The analytical (subjective) assessments of oxygen-free carotenes in the present investigation were focused on Lyco and β-Car. The accumulation of Lyco and β-Car rapidly increased in tomatoes harvested between the TG and the LR stages of fruit maturity (Table 1). The highest levels of carotenes (Lyco = 67.5 μg g–1, fm; β-Car = 67.3 μg g–1, fm) were found in fruits harvested at the RD stage of maturity. Lyco remained below the detection level until the fruit entered the TG stage of maturity. Whereas it stayed in the range of 11.8–67.5 μg g–1 during the course of next stages of fruit maturity, with the lowest average of 11.8 μg g–1 at TG and the highest average of 67.5 μg g–1 at RD maturity stage (Table 1). A rapid rise of β-Car content in tomatoes was observed between BK and LR maturity stages, with no significant differences (P ≤ 0.05) between the levels of β-Car in tomato fruit harvested at LR or RD maturity stages. The highest accumulation of carotenoids upon the developmental progress of fruit maturity (Table 1) might be attributed to chlorophyll degradation. Tigist et al. (2015) reported that increaed lycopene, β-carotene contents were associated with increased chlorophyll degradation.

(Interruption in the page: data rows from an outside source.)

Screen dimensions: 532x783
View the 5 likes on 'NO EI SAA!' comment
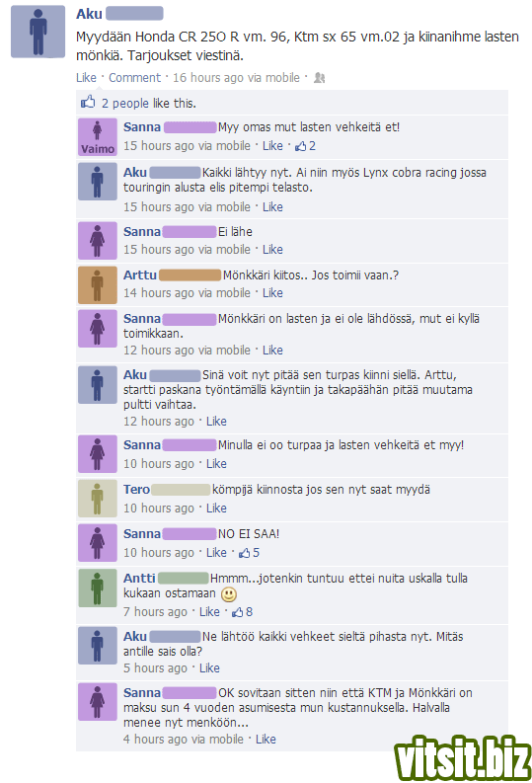click(x=249, y=553)
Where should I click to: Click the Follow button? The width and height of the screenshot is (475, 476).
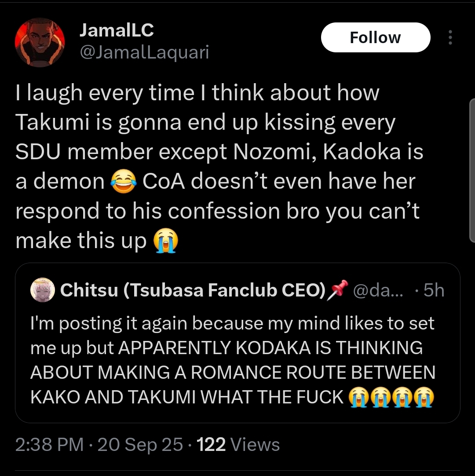coord(375,38)
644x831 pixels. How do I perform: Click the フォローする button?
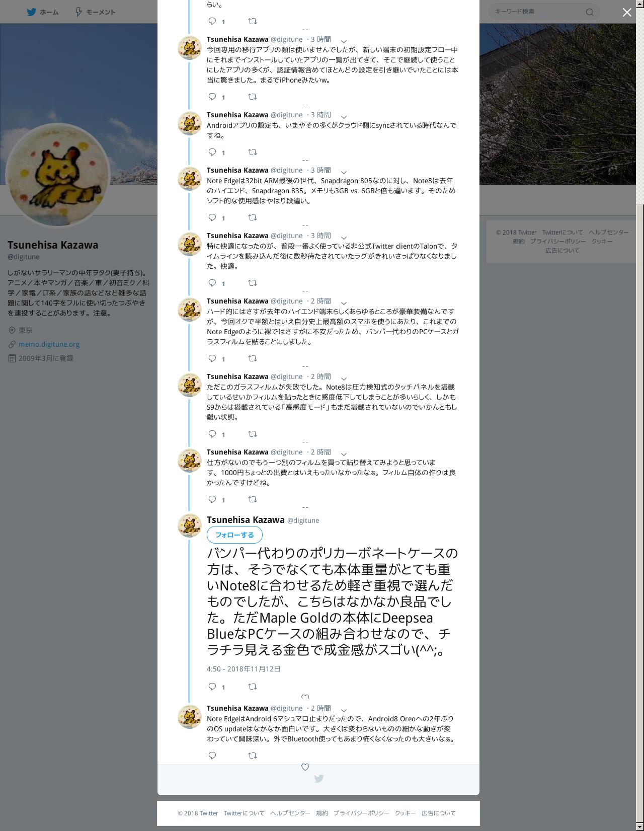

With advancing maturity, the chloroplasts at BK stage transform into the chromoplasts which are plastids containing high levels of carotenoids such as Lyco (Tigist et al. 2015).

Table 1.

Flesh firmness and levels of dietary antioxidants of the greenhouse-grown ‘Red Rose’ tomatoes at various stages of fruit maturity (subjective analysis).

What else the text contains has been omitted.